On Thu, Oct 18, 2001 at 12:11:24PM +0530, Maneesh Soni wrote:
> +struct rcu_fd_array {
> + struct rcu_head rh;
> + struct file **array;
> + int nfds;
> +};
> +
> +struct rcu_fd_set {
> + struct rcu_head rh;
> + fd_set *openset;
> + fd_set *execset;
> + int nfds;
> +};

Some other very minor comment. I'd also rename them fd_array, and
fd_set.

think, when we add a spinlock to a data structure (say a semaphore or a
waitqueue) to scale per-spinlock or per-waitqueue we're not going to
rename the "struct semaphore" into "struct per_spinlock_semaphore", at
least unless we also provide two different types of semaphores.

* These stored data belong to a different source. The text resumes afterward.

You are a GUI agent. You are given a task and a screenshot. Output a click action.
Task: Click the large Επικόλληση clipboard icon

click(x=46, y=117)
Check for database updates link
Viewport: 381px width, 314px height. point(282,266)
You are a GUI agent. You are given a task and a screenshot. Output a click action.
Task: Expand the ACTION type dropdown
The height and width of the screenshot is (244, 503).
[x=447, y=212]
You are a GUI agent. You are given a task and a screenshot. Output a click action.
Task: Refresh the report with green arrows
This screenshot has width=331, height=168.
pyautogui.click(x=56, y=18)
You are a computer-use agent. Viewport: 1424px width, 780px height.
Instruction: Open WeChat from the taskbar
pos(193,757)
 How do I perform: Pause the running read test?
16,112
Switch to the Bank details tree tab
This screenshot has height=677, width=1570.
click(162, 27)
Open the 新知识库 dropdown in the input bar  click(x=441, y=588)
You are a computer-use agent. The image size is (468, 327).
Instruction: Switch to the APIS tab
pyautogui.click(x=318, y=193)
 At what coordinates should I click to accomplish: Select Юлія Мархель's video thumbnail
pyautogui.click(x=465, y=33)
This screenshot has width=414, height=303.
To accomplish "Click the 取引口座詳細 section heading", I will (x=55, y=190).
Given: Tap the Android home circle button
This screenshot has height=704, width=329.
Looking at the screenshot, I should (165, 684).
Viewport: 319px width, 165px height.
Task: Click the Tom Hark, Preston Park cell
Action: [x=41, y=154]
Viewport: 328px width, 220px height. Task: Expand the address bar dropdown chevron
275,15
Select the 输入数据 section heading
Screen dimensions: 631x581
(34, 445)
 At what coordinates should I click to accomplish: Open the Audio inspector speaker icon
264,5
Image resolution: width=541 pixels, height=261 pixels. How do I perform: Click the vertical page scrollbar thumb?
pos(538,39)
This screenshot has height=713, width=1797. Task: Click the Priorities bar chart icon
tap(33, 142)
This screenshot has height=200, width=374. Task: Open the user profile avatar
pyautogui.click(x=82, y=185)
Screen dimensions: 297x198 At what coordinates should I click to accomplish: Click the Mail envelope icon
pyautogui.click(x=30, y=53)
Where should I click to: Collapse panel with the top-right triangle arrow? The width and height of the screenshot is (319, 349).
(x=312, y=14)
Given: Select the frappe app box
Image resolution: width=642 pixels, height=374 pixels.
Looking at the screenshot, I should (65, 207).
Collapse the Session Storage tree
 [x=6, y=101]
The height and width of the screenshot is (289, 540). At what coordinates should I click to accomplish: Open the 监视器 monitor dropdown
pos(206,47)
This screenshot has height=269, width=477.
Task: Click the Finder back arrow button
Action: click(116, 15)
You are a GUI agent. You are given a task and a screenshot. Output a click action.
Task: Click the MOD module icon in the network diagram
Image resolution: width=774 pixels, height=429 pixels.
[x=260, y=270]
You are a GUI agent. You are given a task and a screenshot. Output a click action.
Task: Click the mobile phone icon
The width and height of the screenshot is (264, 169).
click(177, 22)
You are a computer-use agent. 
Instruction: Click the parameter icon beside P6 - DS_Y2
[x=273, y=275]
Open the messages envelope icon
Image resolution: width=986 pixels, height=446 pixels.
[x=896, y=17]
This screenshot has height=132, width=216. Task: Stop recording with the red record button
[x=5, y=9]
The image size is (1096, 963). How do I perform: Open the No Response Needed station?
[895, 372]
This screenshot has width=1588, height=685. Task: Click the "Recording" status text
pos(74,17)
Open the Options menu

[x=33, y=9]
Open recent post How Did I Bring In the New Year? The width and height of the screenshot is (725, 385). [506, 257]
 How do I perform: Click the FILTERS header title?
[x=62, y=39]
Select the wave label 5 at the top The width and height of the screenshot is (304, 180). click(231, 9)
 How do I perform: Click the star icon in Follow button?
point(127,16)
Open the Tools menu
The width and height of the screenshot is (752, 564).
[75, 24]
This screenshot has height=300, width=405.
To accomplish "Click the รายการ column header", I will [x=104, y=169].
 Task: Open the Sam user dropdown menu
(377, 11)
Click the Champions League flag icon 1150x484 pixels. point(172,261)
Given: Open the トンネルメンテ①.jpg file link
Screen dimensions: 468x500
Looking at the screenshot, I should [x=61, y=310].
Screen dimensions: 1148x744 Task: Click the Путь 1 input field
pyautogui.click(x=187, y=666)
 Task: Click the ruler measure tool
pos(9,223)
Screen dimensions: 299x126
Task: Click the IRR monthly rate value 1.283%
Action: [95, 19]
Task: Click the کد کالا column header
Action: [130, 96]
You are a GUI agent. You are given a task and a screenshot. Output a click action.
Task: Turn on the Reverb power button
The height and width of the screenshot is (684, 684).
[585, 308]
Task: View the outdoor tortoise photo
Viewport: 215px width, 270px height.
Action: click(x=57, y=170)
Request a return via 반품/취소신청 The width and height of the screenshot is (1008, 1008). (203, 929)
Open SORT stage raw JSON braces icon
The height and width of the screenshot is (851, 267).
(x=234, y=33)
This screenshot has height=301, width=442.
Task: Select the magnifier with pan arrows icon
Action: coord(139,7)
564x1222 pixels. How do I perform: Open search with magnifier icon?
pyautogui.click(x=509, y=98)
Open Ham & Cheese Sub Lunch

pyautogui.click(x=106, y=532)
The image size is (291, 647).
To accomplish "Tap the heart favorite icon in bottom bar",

same happens if we move a data structure into the slab cache, we don't
call it "struct slab_semaphore" just because it gets allocated/freed via
the slab cache rather than by using kmalloc/kfree.

I'd also put the rcu_head at the end of the structure, the rcu_head
should be used only when we are going to free the data, so it's not used
at runtime and it worth to keep the other fields in the first cacheline
so they're less likely to be splitted off in more than one cacheline.

Andrea

2001-10-18 09:42:09

by Maneesh Soni

[permalink] [raw]
Subject: Re: [PATCH] 2.4.13pre3aa1: expand_fdset() may use invalid pointer

On Thu, Oct 18, 2001 at 10:22:26AM +0200, Andrea Arcangeli wrote:
> On Thu, Oct 18, 2001 at 12:11:24PM +0530, Maneesh Soni wrote:
> > +struct rcu_fd_array {
> > + struct rcu_head rh;
> > + struct file **array;
> > + int nfds;
> > +};
> > +
> > +struct rcu_fd_set {
> > + struct rcu_head rh;
> > + fd_set *openset;
> > + fd_set *execset;
> > + int nfds;
> > +};
>
> Some other very minor comment. I'd also rename them fd_array, and
> fd_set.
>
> think, when we add a spinlock to a data structure (say a semaphore or a
> waitqueue) to scale per-spinlock or per-waitqueue we're not going to
> rename the "struct semaphore" into "struct per_spinlock_semaphore", at
> least unless we also provide two different types of semaphores.
>
> same happens if we move a data structure into the slab cache, we don't
> call it "struct slab_semaphore" just because it gets allocated/freed via
> the slab cache rather than by using kmalloc/kfree.

Got it...but both fd_set and fd_array are not very straight forward as
other structures like struct dentry, so I didnot embedd rcu head in them
fd_set is defined as

typedef __kernel_fd_set fd_set;

where as __kernel_fd_set is as in (linux/posix_types.h)

typedef struct {
unsigned long fds_bits [__FDSET_LONGS];
} __kernel_fd_set;

so I don't think it is appropriate to add rcu_head and others (openset,
execset and nfds) in __kernel_fd_set. and thought rcu_fd_set could be
appropriate name. There is no "struct fd_array".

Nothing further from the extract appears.